The PC maker is expected to introduce a new consumer "Presario" notebook powered by the new "Athlon 4" mobile processor, as well as one that uses the next-generation "Duron," the company's low-end processor for less expensive machines.

For AMD (AMD: Research, Estimates), the new Presarios are the first computers available that use the latest generation of its chips. The Athlon 4, previously code-named "Palomino," features a number of improvements over its predecessors, most notably its enhanced power-management features.

The company is pitting the new chips against Intel's Pentium 4 and the "Crusoe" mobile processors from upstart chipmaker Transmeta (TMTA: Research, Estimates).

In addition to modifications of the chip design itself, which the company said resulted in 20 percent less power consumption than previous Athlons, AMD's Athlon 4 chips use a technology it calls "AMD PowerNow!."

By using a combination of chip-hardware and software, the power-saving technology enables the system to adjust the speed at which it works based on the computing task at hand, explained Gary Baum, director of mobile marketing for AMD.

"It dynamically changes the voltage and the frequency based upon CPU demand," Baum said. "Whenever there's something to execute, it runs at the top speed.

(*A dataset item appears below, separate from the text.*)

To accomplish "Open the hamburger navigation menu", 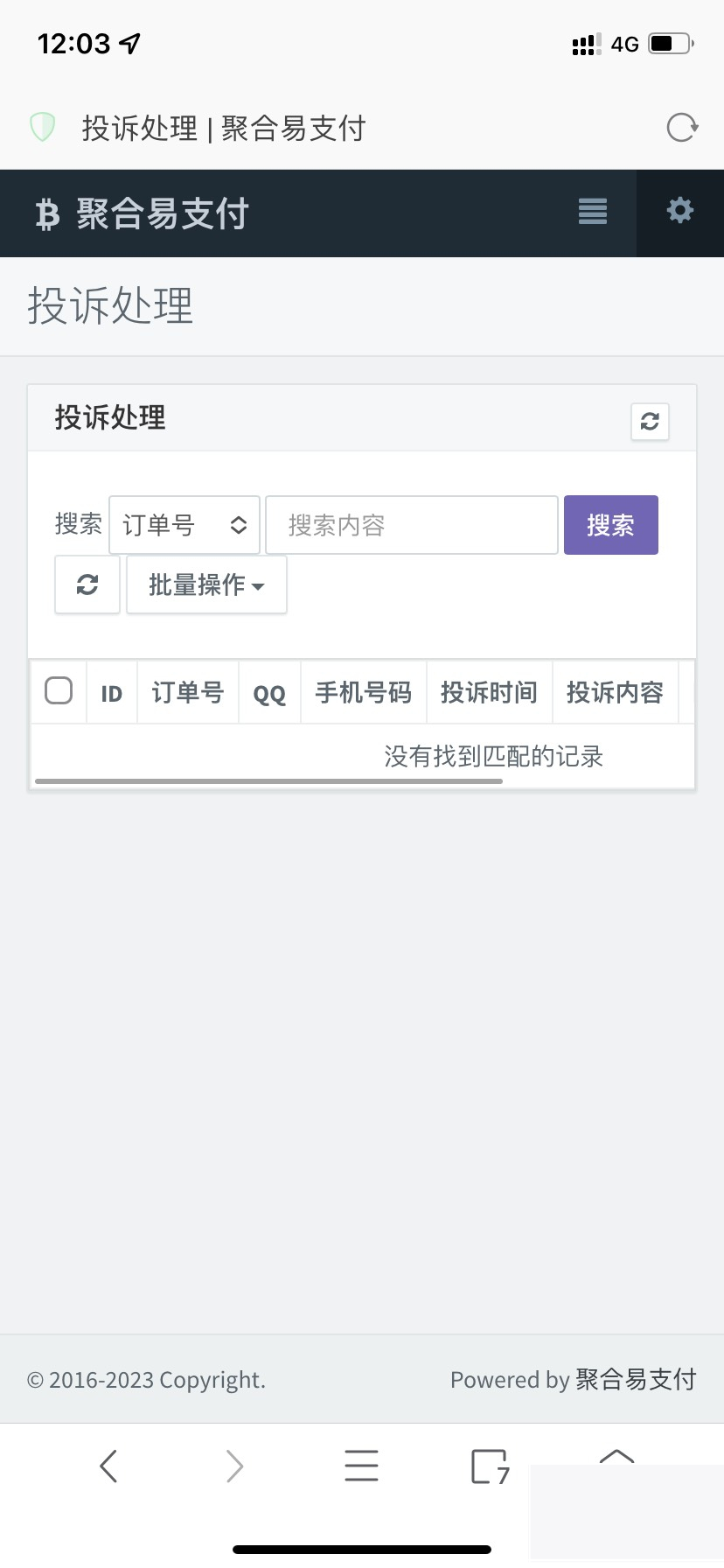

As soon as there isn't something to execute, it essentially goes into a sleep, or slower-mode state which saves power."

Transmeta's Crusoe processors also can dynamically change the speed at which they operate, although they differ in the way they accomplish it. The company uses a patented technology it calls "code morphing." That means they use software to translate the instructions typically handled directly by the transistors on other chips.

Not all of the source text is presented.